Изменить размер шрифта - +
И деньги, оставшияся у меня от барышей первых лет, я послал сюда м-ру Джагерсу, — все для тебя — когда он впервые отправился к тебе, по моему письму.

О, если бы он никогда не приезжал! Если бы он оставил меня в кузнице,- недовольным, конечно, но, сравнительно, счастливым!

— И тогда, дружище, для меня наградой служило то, что я по секрету знал, что создаю джентльмена. Пусть чистокровные кони колонистов закидывали меня пылью, когда я шел пешком, я говорил себе: «А я сделаю лучшаго джентльмена, чем все вы»! Когда кто-нибудь из них говорил: «Он был каторжником всего лишь несколько лет тому назад, и при этом простой, необразованный человек, хотя ему и повезло счастие», — что я говорил? Я говорил себе: «Если я не джентльмен и не образованный, то у меня есть свой джентльмен. У всех у вас есть собственныя стада и земля; но у кого из вас есть свой собственный воспитанный в Лондоне джентльмен? Таким образом я поддерживал себя. И таким образом я ободрял себя, говоря, что настанет день, когда я увижу своего мальчика и откроюсь ему дома, на родине.

Он положил руку на мое плечо. Я содрогнулся при мысли, что рука эта может быть была обагрена кровью.

— Мне нелегко было уехать оттуда, Пип, да и не безопасно. Но я решил, что уеду, и чем труднее было это сделать, тем крепче я за это держался. И, наконец, я это сделал. Дорогой мальчик, я это сделал!

Я старался собраться с мыслями, но был оглушен. Все время мне казалось, что я больше прислушиваюсь к ветру и дождю, нежели к нему; даже и теперь я не мог отделить его голоса от этих голосов, хотя те гремели, а он замолк.

— Куда вы положите меня? — спросил он, наконец. — Ведь надо же мне где-нибудь лечь.

— Спать? — спросил я.

— Да. И хорошенько выспаться. Ведь меня долгие месяцы носило и швыряло по морю.

— Мой приятель и товарищ уехал, — сказал я, вставая с дивана:- я вам отведу его комнату.

— Он не вернется завтра домой?

— Нет, — отвечал я почти машинально, не смотря на усилия, — он завтра не вернется.

— Потому что, знаешь ли, дорогой мальчик, — сказал он, понижая голос и упираясь длинным пальцем мне в грудь весьма внушительно, — нужна осторожность.

— Что вы хотите сказать? Почему осторожность?

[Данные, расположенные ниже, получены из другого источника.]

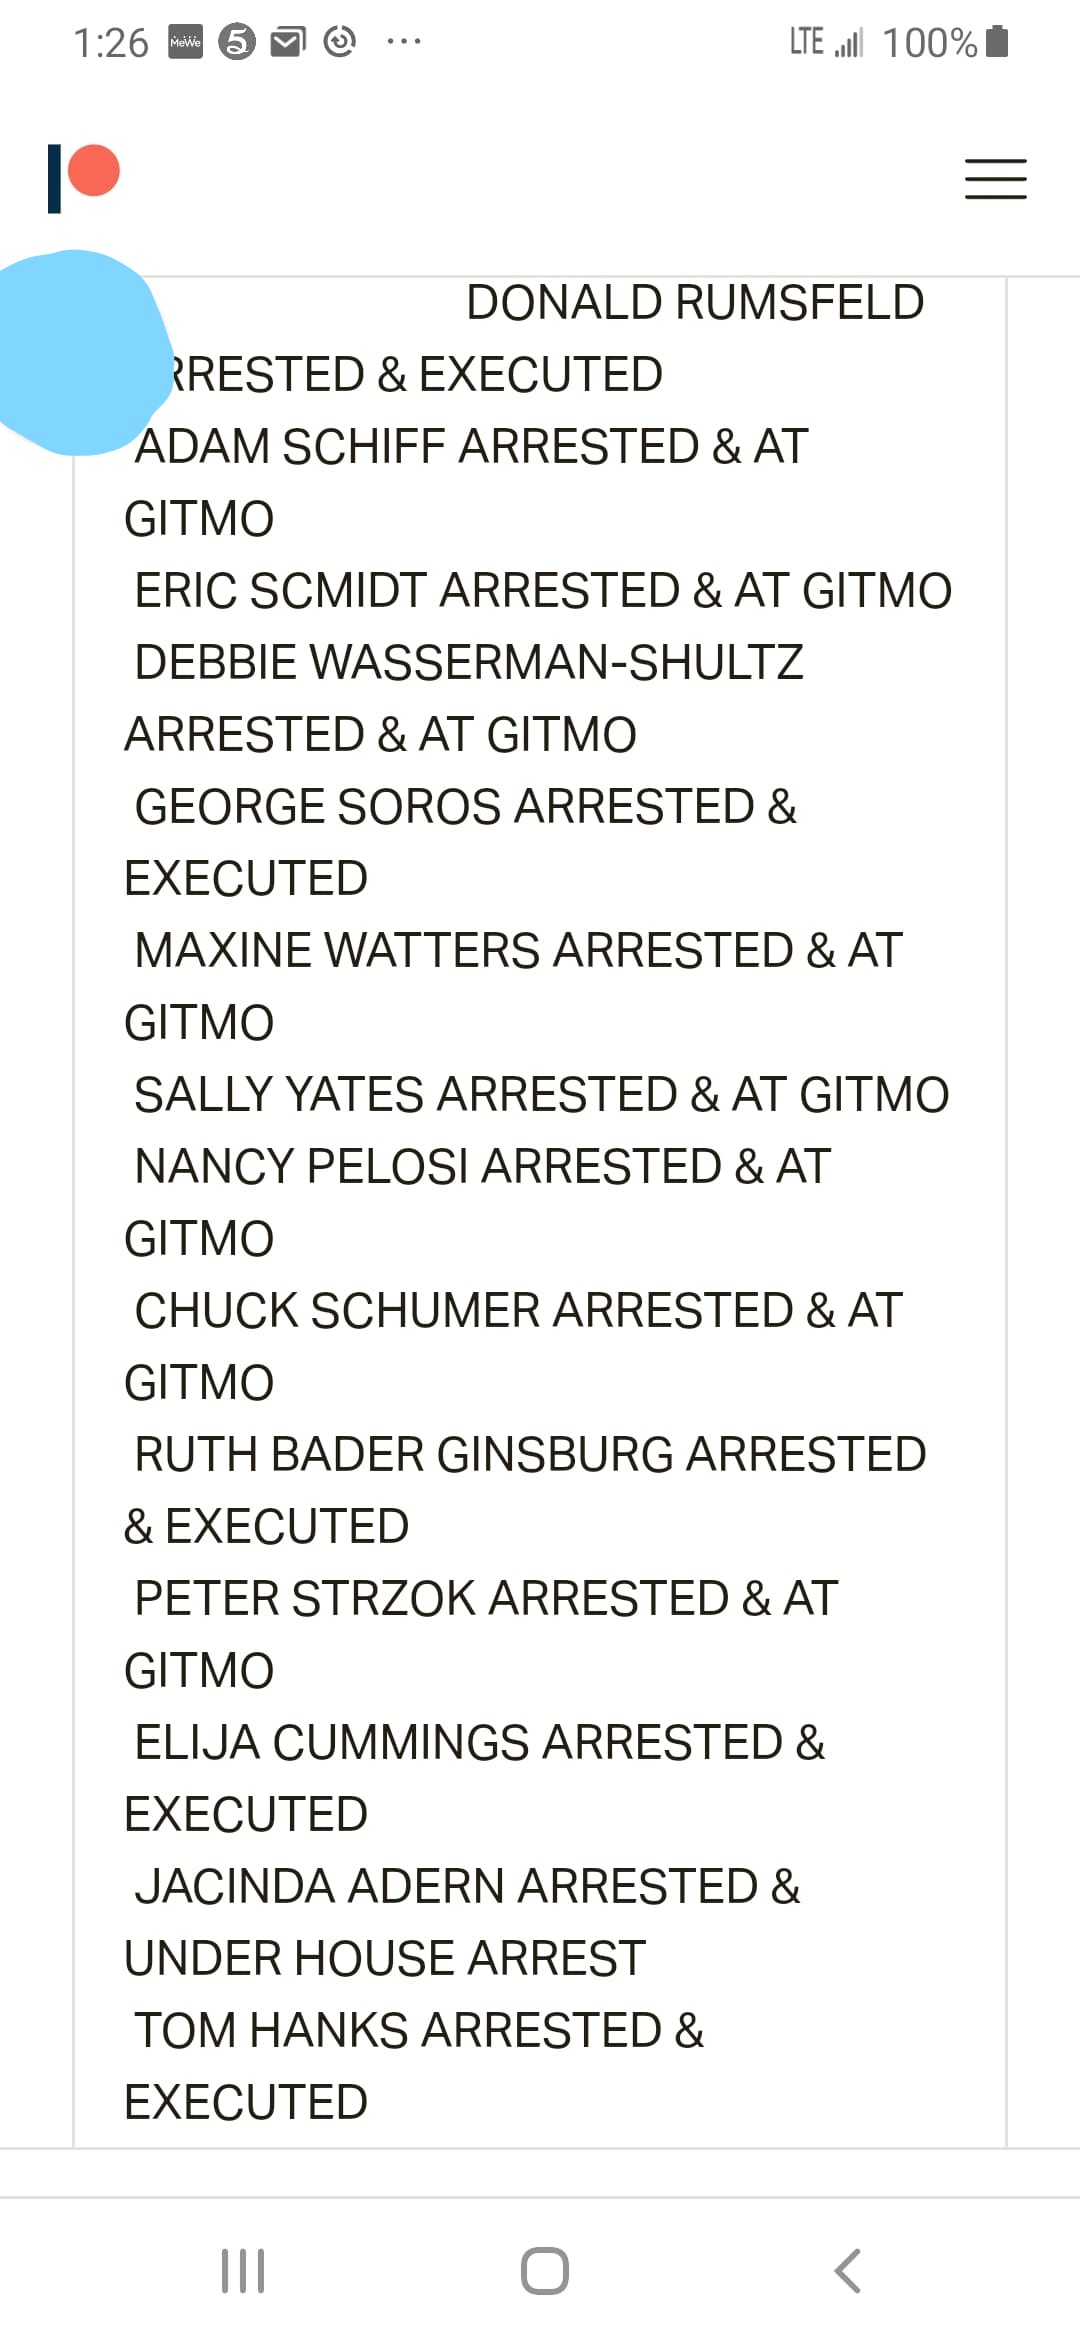This screenshot has width=1080, height=2340.
Task: Tap the three-dot status bar overflow
Action: [403, 42]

— Ей-Богу, ведь это смерть!

— Какая смерть?

— Я сослан был пожизненно. Меня казнят за то, что я вернулся. В последние года слишком много было беглых, и меня наверное повесят, если поймают.

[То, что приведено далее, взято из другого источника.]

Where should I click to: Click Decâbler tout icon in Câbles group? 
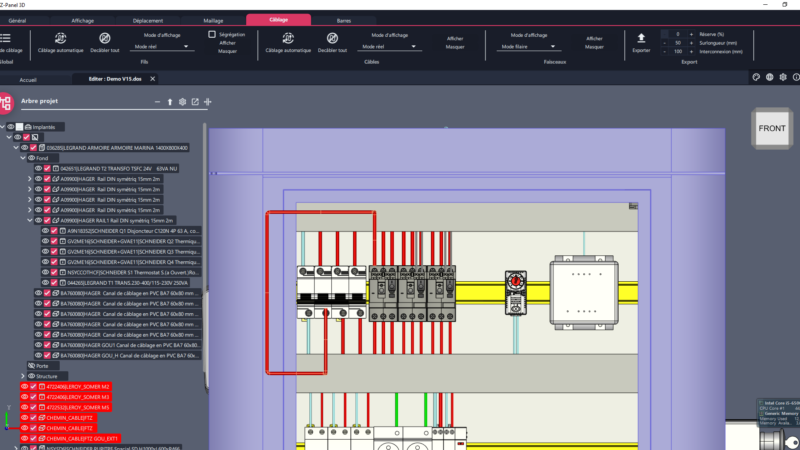(x=331, y=36)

Этого еще не доставало; злополучный человек, наложивший на меня цепи своим золотом и серебром, рискнул жизнью, чтобы повидать меня, и теперь мне приходилось оберегать его! Если бы я любил его, а не ненавидел; если бы меня влекла к нему сильнейшая симпатия и привязанность, а не отталкивало непобедимое отвращение, то дело не могло бы быть хуже. Напротив того, было бы лучше, потому что тогда охрана его была бы естественной и нежной заботой моего сердца.

Первой моей предосторожностью было запереть ставни, так чтобы снаружи нельзя было видеть света в окнах. Затем запереть дверь и заложить ее на крюк. Пока я это делал, он стоял у стола, пил ром и ел бисквиты; и когда я увидел его за этим занятием, я снова увидел моего каторжника, на болоте, в то время, как он ел. Я чуть было не вообразил, что он вот нагнется и примется пилить цепь на ноге.

Когда я ушел в комнату Герберта и затворил все двери, сообщавшияся между нею и лестницей, так что в нее можно было попасть только из той комнаты, где происходил наш разговор, я спросил его, — не хочет ли он лечь спать? Он отвечал „да“, но попросил у меня немного „моего джентльменскаго белья“, чтобы надеть его поутру.